> INSTRUCTIONS TO FOLLOW
Please copy out each line of the records below without changing anything.

> THE DATA
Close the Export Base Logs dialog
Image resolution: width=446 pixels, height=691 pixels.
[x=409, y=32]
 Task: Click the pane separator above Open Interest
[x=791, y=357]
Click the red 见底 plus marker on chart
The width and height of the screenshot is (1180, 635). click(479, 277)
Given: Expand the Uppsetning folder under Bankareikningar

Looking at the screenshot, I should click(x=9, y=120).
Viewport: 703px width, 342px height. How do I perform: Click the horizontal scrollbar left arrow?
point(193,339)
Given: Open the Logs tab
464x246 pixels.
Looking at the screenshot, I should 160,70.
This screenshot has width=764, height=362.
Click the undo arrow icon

> THE RESPONSE
Close the Export Base Logs dialog
Image resolution: width=446 pixels, height=691 pixels.
[x=409, y=32]
 Task: Click the pane separator above Open Interest
[x=791, y=357]
Click the red 见底 plus marker on chart
The width and height of the screenshot is (1180, 635). click(479, 277)
Given: Expand the Uppsetning folder under Bankareikningar

Looking at the screenshot, I should click(x=9, y=120).
Viewport: 703px width, 342px height. How do I perform: Click the horizontal scrollbar left arrow?
point(193,339)
Given: Open the Logs tab
464x246 pixels.
Looking at the screenshot, I should 160,70.
This screenshot has width=764, height=362.
Click the undo arrow icon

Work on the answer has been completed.